VS Code can run on Windows 8, but the experience may not be great. First make sure the system has been updated to the latest patch, then download the VS Code installation package that matches the system architecture and install it as prompted. After installation, be aware that some extensions may be incompatible with Windows 8 and need to look for alternative extensions or use newer Windows systems in a virtual machine. Install the necessary extensions to check whether they work properly. Although VS Code is feasible on Windows 8, it is recommended to upgrade to a newer Windows system for a better development experience and security.

VS Code can be used to write Python and provides many features that make it an ideal tool for developing Python applications. It allows users to: install Python extensions to get functions such as code completion, syntax highlighting, and debugging. Use the debugger to track code step by step, find and fix errors. Integrate Git for version control. Use code formatting tools to maintain code consistency. Use the Linting tool to spot potential problems ahead of time.

PHP originated in 1994 and was developed by RasmusLerdorf. It was originally used to track website visitors and gradually evolved into a server-side scripting language and was widely used in web development. Python was developed by Guidovan Rossum in the late 1980s and was first released in 1991. It emphasizes code readability and simplicity, and is suitable for scientific computing, data analysis and other fields.

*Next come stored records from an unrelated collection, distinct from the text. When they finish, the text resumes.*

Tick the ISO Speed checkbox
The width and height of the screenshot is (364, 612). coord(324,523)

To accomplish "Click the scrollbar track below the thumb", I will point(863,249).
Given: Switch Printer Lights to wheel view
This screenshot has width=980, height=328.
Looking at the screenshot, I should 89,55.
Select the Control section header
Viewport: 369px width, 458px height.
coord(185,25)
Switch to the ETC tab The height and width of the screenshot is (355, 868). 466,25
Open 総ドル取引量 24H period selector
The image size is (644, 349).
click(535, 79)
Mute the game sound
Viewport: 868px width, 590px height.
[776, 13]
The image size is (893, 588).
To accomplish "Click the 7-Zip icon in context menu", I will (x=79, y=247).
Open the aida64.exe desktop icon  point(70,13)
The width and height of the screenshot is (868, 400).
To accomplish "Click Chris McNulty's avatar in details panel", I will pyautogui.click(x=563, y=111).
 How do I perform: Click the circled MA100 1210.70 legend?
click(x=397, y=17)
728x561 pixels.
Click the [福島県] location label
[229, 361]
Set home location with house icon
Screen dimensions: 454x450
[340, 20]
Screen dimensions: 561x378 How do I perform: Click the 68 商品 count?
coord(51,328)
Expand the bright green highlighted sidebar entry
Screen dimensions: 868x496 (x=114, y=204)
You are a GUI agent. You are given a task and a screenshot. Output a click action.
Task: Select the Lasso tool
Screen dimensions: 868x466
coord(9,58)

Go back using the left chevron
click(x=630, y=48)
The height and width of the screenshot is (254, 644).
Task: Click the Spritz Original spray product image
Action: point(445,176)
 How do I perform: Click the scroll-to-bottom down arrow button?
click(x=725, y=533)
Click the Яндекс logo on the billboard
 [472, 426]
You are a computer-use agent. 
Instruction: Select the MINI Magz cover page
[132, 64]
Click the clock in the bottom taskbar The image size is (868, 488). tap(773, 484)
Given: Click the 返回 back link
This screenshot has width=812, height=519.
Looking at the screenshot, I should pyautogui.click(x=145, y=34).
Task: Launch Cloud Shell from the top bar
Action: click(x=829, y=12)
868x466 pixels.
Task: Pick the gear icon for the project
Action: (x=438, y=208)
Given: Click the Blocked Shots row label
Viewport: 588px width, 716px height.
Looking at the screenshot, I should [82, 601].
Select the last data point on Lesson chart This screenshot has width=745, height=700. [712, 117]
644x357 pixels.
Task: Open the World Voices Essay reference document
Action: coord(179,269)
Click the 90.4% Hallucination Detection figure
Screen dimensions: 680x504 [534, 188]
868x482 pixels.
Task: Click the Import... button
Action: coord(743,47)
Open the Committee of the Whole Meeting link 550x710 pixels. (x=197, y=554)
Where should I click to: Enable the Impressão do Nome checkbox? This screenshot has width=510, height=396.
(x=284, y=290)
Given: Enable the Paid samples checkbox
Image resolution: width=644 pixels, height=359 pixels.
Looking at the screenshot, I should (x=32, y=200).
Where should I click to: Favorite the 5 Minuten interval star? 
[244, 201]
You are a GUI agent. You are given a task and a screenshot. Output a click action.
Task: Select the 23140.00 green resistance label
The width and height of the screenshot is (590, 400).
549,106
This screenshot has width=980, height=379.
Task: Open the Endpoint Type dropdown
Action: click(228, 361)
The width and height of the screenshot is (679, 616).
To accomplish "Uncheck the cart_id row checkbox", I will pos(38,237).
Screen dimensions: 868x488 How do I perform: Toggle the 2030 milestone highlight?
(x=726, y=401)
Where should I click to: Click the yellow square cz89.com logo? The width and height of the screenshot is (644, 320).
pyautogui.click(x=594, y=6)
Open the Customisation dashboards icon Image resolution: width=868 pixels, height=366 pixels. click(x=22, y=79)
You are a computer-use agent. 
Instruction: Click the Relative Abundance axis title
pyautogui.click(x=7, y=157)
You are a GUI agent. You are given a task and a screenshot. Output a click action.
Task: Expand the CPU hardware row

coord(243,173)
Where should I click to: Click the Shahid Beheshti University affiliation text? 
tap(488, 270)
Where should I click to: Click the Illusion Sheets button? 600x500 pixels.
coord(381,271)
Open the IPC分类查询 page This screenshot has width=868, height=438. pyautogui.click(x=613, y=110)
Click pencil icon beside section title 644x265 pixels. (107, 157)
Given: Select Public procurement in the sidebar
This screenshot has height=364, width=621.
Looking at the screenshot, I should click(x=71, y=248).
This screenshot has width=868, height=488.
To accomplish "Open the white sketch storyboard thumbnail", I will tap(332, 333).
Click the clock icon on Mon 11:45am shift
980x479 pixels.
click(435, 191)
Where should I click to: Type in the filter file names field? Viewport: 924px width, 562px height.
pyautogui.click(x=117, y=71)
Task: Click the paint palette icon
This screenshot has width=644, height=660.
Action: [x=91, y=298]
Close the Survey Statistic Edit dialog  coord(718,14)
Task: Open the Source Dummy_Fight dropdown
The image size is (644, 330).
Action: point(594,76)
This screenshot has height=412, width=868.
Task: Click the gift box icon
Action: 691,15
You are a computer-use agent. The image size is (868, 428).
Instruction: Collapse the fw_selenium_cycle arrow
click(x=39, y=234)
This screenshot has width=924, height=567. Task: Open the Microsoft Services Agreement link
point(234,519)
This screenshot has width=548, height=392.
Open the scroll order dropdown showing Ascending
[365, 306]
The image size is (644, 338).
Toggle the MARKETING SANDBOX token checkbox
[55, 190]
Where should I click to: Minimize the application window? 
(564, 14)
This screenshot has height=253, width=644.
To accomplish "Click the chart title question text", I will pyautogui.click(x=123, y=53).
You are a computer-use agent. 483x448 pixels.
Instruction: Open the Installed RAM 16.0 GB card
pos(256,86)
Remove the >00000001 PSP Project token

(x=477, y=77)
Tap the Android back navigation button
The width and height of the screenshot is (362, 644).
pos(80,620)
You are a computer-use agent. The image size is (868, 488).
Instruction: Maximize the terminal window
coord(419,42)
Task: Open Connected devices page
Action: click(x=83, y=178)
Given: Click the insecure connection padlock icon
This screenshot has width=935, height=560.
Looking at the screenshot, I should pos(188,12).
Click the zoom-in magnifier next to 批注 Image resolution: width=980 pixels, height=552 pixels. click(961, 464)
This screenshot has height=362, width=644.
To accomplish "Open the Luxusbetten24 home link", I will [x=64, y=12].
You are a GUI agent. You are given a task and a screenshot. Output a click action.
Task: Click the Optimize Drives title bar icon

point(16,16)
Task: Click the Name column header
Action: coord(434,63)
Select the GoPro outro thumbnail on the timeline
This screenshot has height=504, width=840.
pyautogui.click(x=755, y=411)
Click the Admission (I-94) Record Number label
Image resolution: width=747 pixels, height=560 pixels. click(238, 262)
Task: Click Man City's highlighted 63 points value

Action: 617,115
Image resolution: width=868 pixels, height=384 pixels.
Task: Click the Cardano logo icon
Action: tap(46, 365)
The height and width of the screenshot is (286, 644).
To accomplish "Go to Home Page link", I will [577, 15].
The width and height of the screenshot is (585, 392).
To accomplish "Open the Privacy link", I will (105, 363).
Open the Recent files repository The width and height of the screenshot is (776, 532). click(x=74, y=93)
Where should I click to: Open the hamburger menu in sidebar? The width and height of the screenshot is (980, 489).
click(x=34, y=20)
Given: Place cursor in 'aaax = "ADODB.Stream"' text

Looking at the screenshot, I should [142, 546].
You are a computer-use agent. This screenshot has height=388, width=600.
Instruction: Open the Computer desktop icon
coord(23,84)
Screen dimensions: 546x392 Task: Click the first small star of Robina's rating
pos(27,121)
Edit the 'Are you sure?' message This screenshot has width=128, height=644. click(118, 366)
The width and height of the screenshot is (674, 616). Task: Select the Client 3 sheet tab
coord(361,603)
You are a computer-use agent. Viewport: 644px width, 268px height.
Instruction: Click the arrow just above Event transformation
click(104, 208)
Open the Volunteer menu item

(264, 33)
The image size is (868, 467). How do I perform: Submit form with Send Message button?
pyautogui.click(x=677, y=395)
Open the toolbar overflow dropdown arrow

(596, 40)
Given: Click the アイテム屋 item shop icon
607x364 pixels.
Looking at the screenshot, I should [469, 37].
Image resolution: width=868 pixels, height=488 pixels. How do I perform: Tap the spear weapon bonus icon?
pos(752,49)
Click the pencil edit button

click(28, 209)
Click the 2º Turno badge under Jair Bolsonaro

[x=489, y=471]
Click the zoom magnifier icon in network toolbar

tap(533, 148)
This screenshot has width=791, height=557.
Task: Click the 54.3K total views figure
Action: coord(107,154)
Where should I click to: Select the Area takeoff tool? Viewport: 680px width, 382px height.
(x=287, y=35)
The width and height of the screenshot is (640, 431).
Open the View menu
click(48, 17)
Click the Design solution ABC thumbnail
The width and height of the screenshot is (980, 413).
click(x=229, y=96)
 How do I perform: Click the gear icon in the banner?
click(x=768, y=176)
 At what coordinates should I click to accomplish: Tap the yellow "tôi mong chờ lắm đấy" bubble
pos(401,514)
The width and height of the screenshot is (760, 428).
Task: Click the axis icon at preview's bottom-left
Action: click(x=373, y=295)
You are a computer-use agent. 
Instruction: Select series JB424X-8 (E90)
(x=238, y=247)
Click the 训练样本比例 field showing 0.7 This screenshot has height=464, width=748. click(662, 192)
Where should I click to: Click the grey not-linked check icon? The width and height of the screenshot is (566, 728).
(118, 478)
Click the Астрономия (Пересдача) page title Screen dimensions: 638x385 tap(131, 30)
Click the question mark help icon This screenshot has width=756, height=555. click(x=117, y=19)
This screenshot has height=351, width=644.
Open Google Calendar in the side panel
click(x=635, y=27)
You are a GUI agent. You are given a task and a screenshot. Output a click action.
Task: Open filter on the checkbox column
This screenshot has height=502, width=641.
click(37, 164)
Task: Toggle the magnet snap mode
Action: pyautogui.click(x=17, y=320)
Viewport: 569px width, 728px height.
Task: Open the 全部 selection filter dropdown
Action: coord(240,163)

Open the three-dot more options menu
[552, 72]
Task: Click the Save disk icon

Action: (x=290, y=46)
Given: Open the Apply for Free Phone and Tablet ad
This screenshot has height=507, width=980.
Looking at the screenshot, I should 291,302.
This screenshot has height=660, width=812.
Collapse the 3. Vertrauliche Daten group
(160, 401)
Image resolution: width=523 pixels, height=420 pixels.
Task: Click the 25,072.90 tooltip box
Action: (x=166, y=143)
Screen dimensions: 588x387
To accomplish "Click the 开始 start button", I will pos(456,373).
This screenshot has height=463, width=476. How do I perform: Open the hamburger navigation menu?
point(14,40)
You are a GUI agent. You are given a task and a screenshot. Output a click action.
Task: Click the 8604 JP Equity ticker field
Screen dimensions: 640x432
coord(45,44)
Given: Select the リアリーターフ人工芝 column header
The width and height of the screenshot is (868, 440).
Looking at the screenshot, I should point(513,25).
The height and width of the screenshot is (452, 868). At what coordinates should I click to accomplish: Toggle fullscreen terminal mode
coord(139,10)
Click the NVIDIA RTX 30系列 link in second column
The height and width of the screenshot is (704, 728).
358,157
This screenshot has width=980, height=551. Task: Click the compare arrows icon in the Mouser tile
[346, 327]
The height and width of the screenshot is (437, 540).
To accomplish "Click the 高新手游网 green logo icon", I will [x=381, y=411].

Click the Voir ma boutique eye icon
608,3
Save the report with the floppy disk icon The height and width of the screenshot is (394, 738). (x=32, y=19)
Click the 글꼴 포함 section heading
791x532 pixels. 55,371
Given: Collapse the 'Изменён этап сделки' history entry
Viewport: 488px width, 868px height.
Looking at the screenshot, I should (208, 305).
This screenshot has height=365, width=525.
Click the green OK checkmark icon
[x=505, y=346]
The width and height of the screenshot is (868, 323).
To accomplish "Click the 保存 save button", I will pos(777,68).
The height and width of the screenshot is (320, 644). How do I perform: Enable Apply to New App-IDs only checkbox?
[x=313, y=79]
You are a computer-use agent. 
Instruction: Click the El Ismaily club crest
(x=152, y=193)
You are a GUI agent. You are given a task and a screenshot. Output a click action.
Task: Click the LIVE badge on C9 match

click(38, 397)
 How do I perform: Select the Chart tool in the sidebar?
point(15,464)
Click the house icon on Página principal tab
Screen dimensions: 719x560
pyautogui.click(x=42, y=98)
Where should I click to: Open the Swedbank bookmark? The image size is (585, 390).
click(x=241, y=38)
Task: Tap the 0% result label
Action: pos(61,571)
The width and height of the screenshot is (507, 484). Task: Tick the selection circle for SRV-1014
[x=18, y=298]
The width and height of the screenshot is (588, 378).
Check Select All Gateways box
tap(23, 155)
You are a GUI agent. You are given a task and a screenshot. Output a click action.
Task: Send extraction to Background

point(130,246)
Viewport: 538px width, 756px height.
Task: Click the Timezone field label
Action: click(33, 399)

In VS Code, you can run the program in the terminal through the following steps: Prepare the code and open the integrated terminal to ensure that the code directory is consistent with the terminal working directory. Select the run command according to the programming language (such as Python's python your_file_name.py) to check whether it runs successfully and resolve errors. Use the debugger to improve debugging efficiency.

VS Code extensions pose malicious risks, such as hiding malicious code, exploiting vulnerabilities, and masturbating as legitimate extensions. Methods to identify malicious extensions include: checking publishers, reading comments, checking code, and installing with caution. Security measures also include: security awareness, good habits, regular updates and antivirus software.